First, she confirmed through a daycare worker and other parents that two four-year-olds had been hitting, kicking, and shoving Wyatt, and that the day care owner wasn’t able to protect him. He’d come home with a bruise or a scratch and say, “Jared push me.”
Then Wyatt began to hit and throw things, out of self-preservation.
Second, the daycare owner was using unacceptable behavior control techniques. She put the boys, including Wyatt, in time-outs, forcing them to sit in a chair for 30 minutes, much too long for preschoolers. Other parents who had witnessed Wyatt crying in the time-out chair began to notify Erika. Soon after, Wyatt said the daycare owner pinched him. Erika realized why he began to be afraid to be dropped off at the daycare, and the root of his recent night terrors, which caused him to wake up screaming, “Mommy, help! Noooo!”

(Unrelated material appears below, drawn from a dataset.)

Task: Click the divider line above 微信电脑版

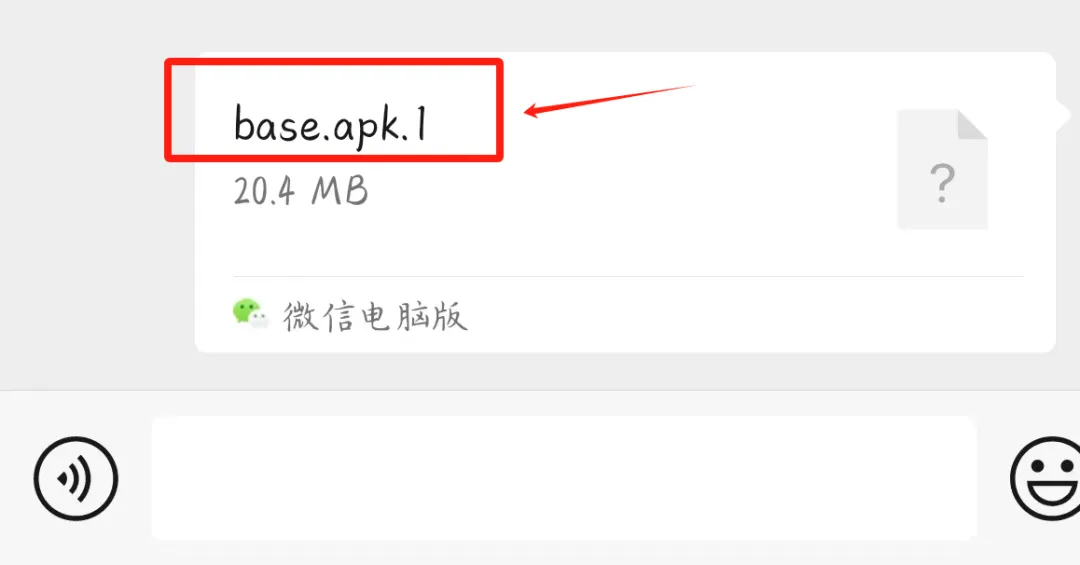Action: [628, 276]
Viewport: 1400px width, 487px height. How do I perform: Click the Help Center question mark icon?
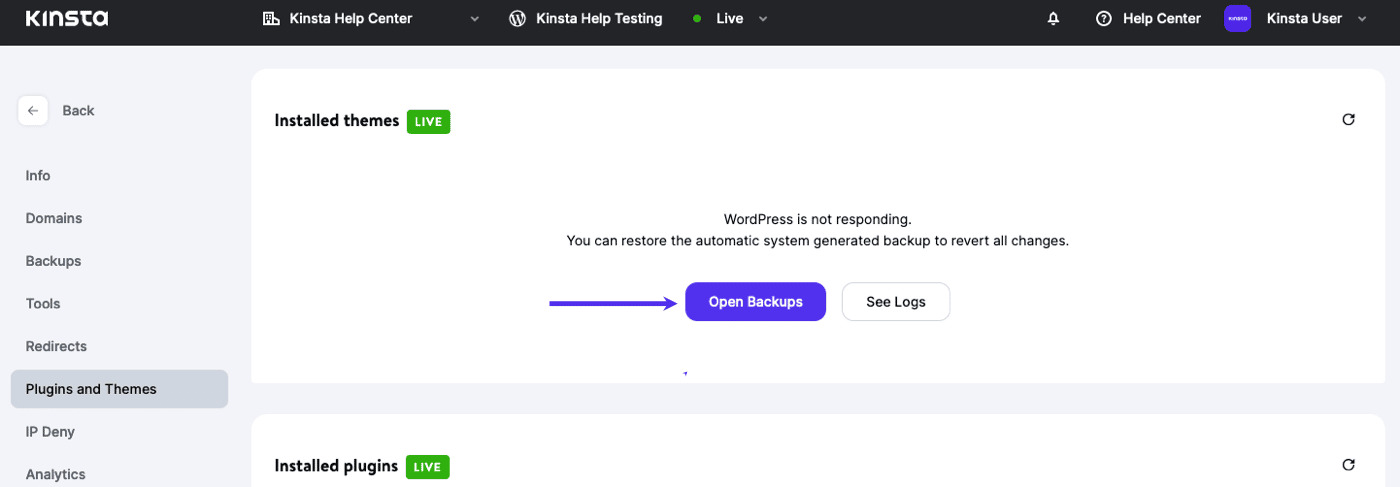click(1104, 19)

We kept Wyatt home for several weeks. Erika and I rocked him to sleep, went back to giving him a nighttime bottle for comfort, and bought a new nightlight.

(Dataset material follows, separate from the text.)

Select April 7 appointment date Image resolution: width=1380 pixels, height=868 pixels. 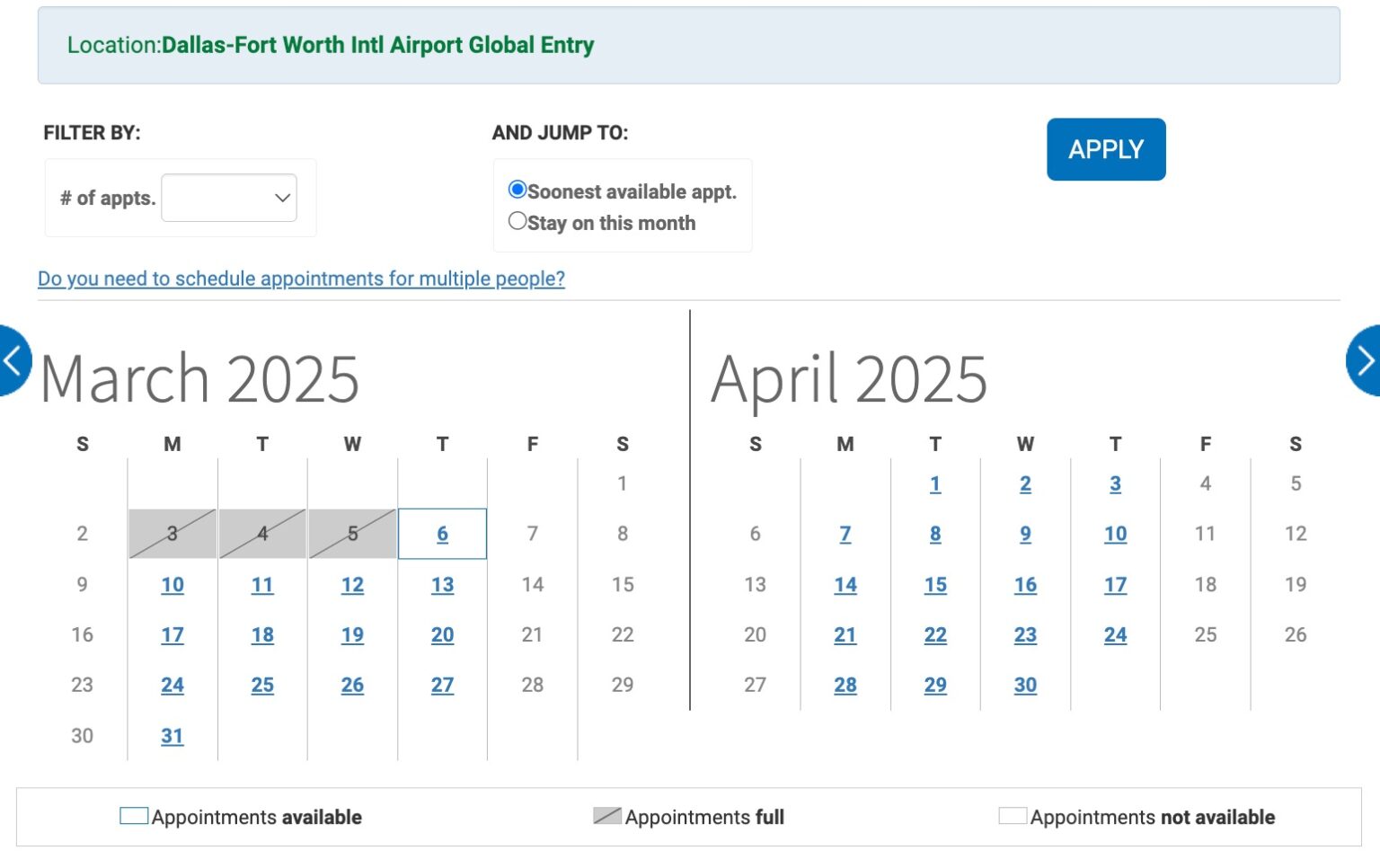point(845,533)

We calmly explained, “It’s okay to be mad. It’s not okay to kick.”
After he’d go to sleep, Erika and I stayed up reading articles and watching YouTube videos learning how to support him. She also met with a child psychologist. We got less sleep than when he was a newborn. We were exhausted day and night.

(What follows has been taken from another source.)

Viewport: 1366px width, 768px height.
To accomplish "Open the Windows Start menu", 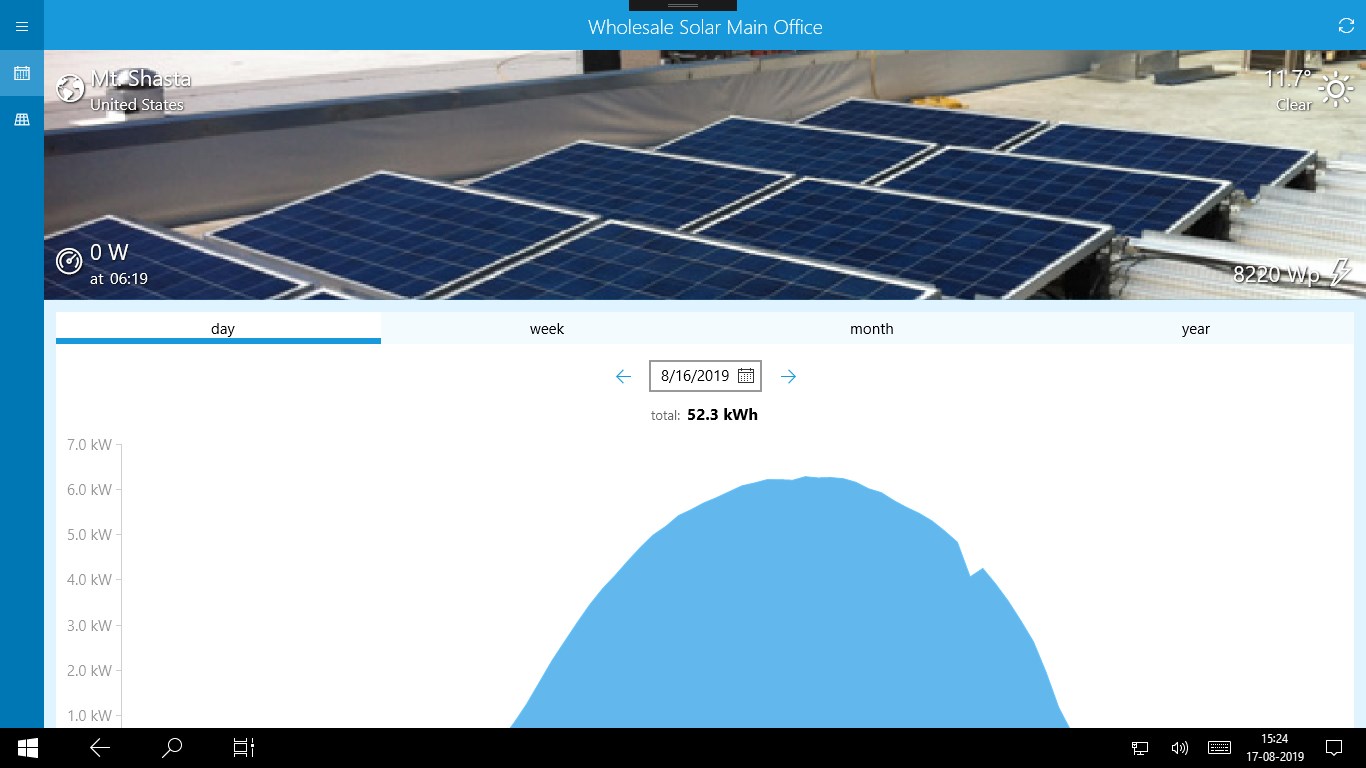I will pos(27,747).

Why didn’t I just apply some “wise Grandma” tactics? Because Erika had only had a handful of mini-tantrums as a toddler. I was helpless. I simply didn’t know what to do. Some nights Erika and I cried together.
Soon, Wyatt grew more secure and confident. He began sleeping through the night more frequently, knowing he was wrapped in love like a premium Pendleton blanket. Weekdays, I entertained him so Erika could work and look for a new daycare. I took him to playgrounds and jogged behind as he rode his scooter along the marina promenade. Some days, I let him ride up and down the elevator in a two-story office building that was open but empty because of COVID. He pushed the buttons all by himself, asking, “Again, Grandma?” Yes, again. This Grandma had time.
By the end of the summer, he was sleeping through the night. When I put him to bed, he’d ask for “The Wyatt Song,” a simple tune with improvised lyrics recapping the events of his day, including seeing “a big bulldozer!” or running to catch the ice cream truck at the park. Rhyming is not expected. It was reassuring for him to hear a song about him. How do I know? My dad sang it to me, then to Erika. It’s a melodic heirloom.
Erika found a terrific new preschool that he loves. He’s not afraid to be dropped off. He doesn’t hit or throw things. He’s back to being helpful, sweet and funny most of the time.
I cried again on the 12-hour drive home at the end of August because I was leaving them. I cried with gratefulness for being able to help, and to fill many Grandma roles. I cried with pride for my daughter, who swooped in to save her son. I hope Wyatt will never remember that daycare: the bullies and the incompetent daycare owner. I hope that somewhere in his psyche he will remember that we replanted him on solid ground.
I think we got the lid back on the blender.
Dori Gillam is a Humanities Washington speaker, writer and storyteller. She is also NWCCA Board President.